§ PAGE TEXT:
This one's true, although for me it isn't that I know everything as much as it is that I don't usually say anything. So when I do actually make a comment, it's because I'm as certain as I can be on the accuracy. Although most people seem to take it as "everytime you speak you think you're right" which is probably true. Of course, of the last 100 topics that were spoken about I only spoke up twice, which for most people seems to mean "you think you're right on 100% of the topics" as opposed to what is actually happening which is "I think I'm right about 100% of the topics when I actually speak about them". Hope I actually made that clear.

§ DATA EXTRACT:
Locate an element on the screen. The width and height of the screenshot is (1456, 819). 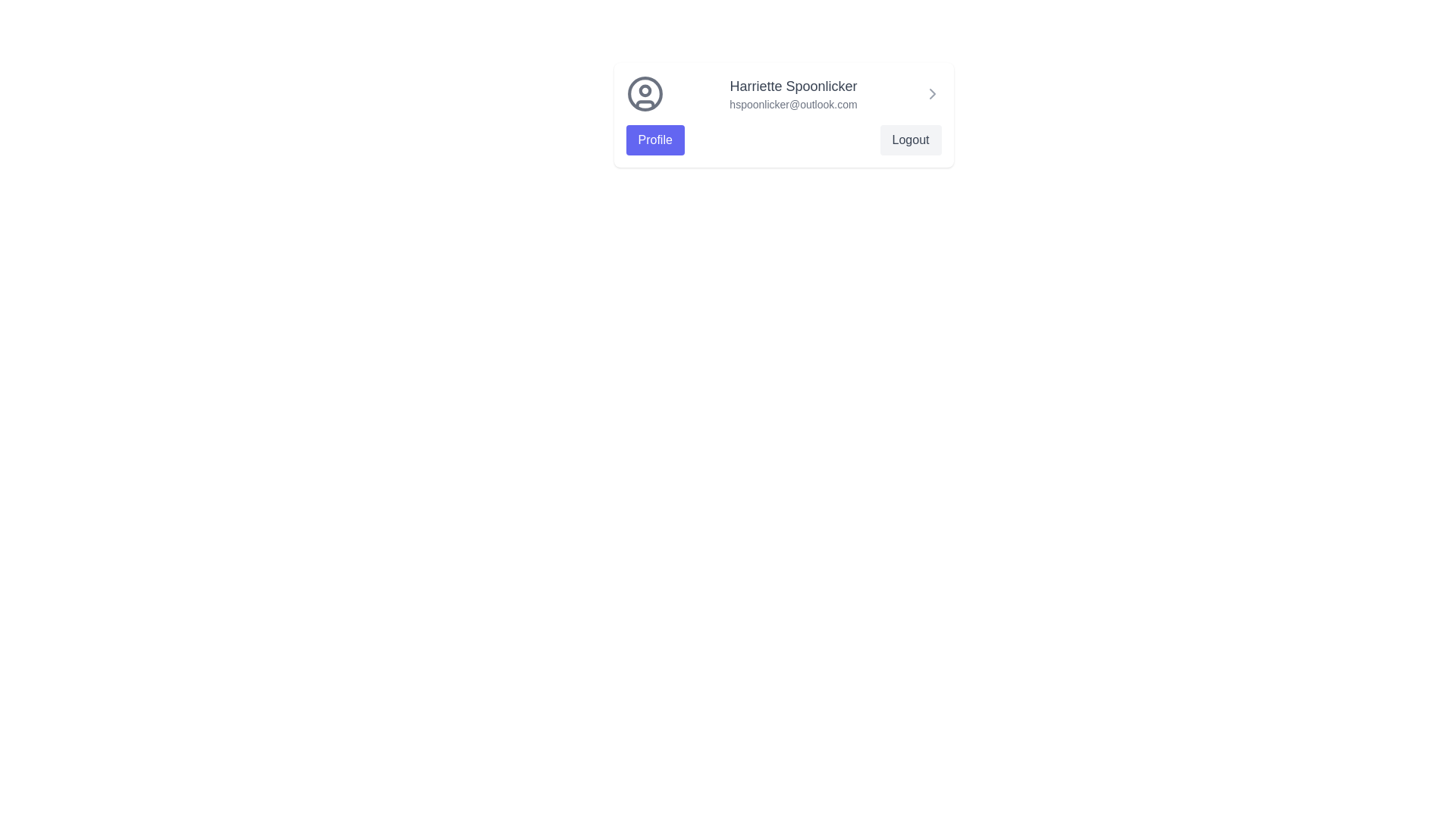
the 'Profile' button, which is a rectangular button with a vibrant indigo background and white text is located at coordinates (655, 140).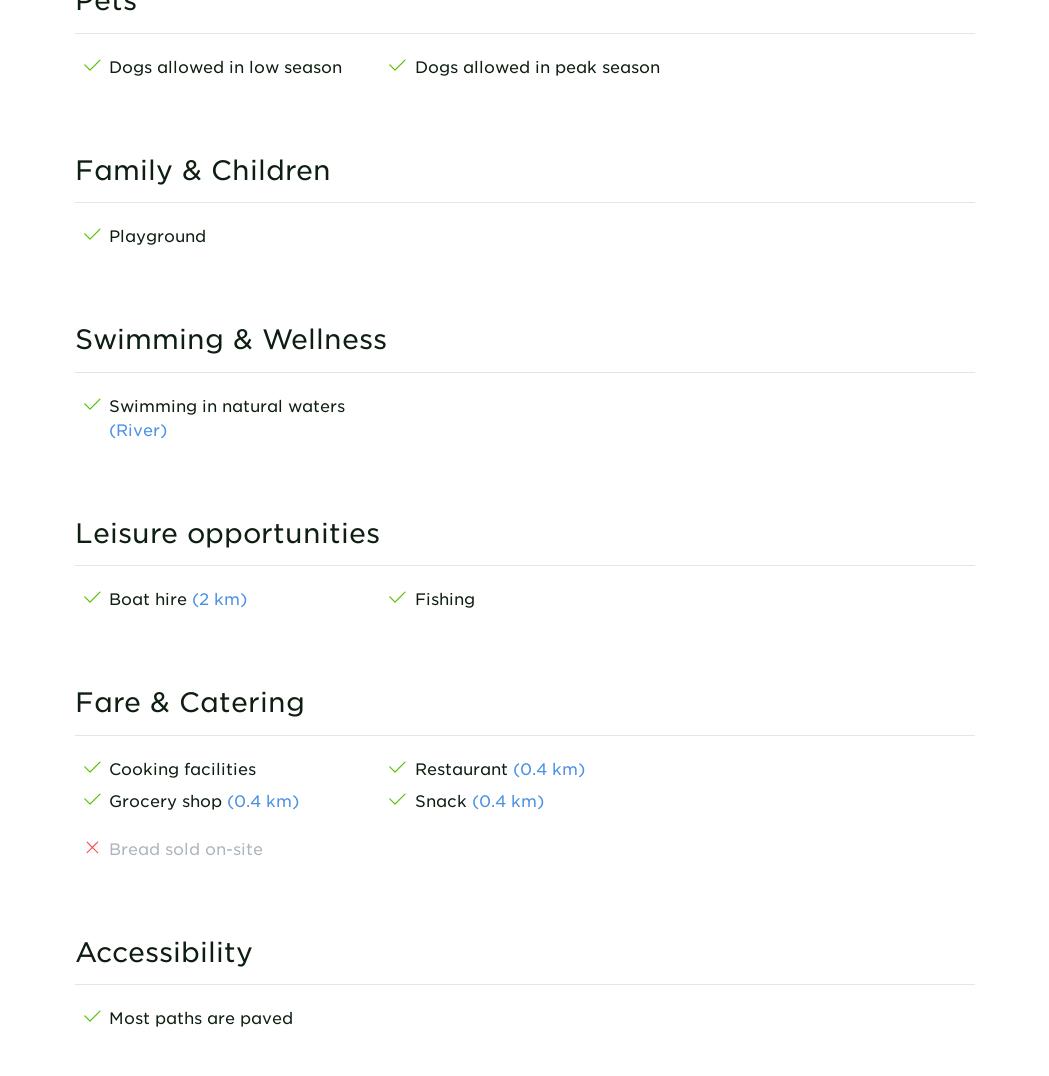 The width and height of the screenshot is (1049, 1076). I want to click on 'Restaurant', so click(460, 766).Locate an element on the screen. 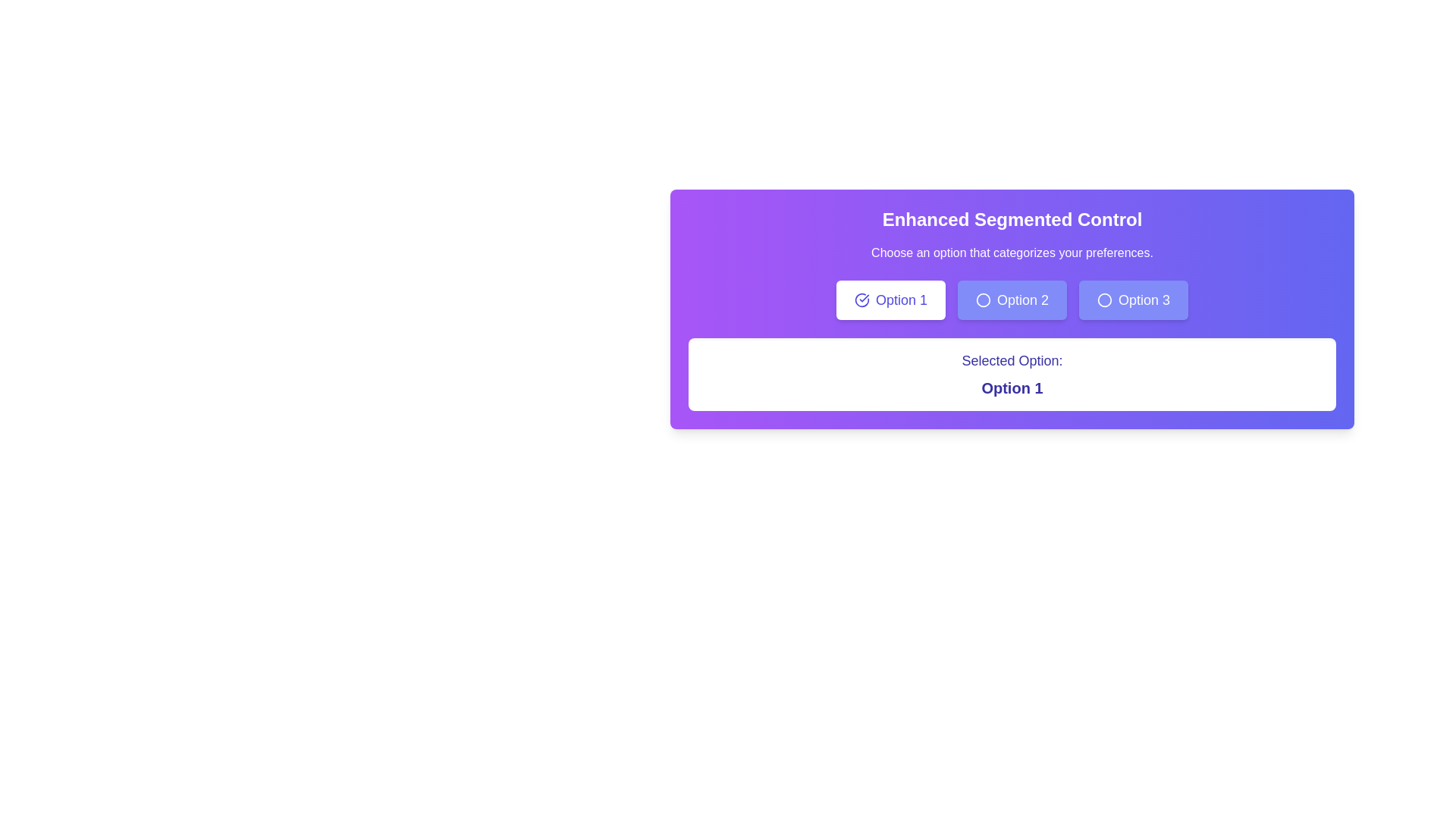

§ STATED EXERCISE 1:
Retype the passage on speaking up only when sure, everything from "This one's true, although" down to "made that clear.".
§ STATED EXERCISE 2:
Extend the passage on speaking up only when sure, picking up right after its final sentence.
The data above was drawn from a separate source.

§ FINAL ANSWER 1:
This one's true, although for me it isn't that I know everything as much as it is that I don't usually say anything. So when I do actually make a comment, it's because I'm as certain as I can be on the accuracy. Although most people seem to take it as "everytime you speak you think you're right" which is probably true. Of course, of the last 100 topics that were spoken about I only spoke up twice, which for most people seems to mean "you think you're right on 100% of the topics" as opposed to what is actually happening which is "I think I'm right about 100% of the topics when I actually speak about them". Hope I actually made that clear.

§ FINAL ANSWER 2:
These posts struck a chord with me - especially the "not willing" point referenced. I never have tried to understand others or their motivations because - apart from being humans - there is no common reference point that I could understand the experiences of others. We are all individuals, and trying to see the world through another's perspective will ultimately lead to interjecting my own experiences/biases into something that I cannot share - because it isn't mine. Can anyone truly understand how another feels? How that person experienced their life as they lived it? How those experiences shaped their feelings they have at this moment? I understand that when someone says "I know how you feel" it's (usually) meant as solace and comfort. I just can't get past the thought that it's not (literally) true.

As far as controlling the lives of others, I consciously avoid trying to interject my will (or even opinions) onto others. If I'm with a group that is doing something I don't agree with I just walk away from the situation. It's not a condemnation of them, just an affirmation of what I desire is different from others - and there's nothing wrong with that.

As far as whether ISTJ's are egoistical, I'd admit that my decisions are based on my self and not others, but I wouldn't push them on anyone either.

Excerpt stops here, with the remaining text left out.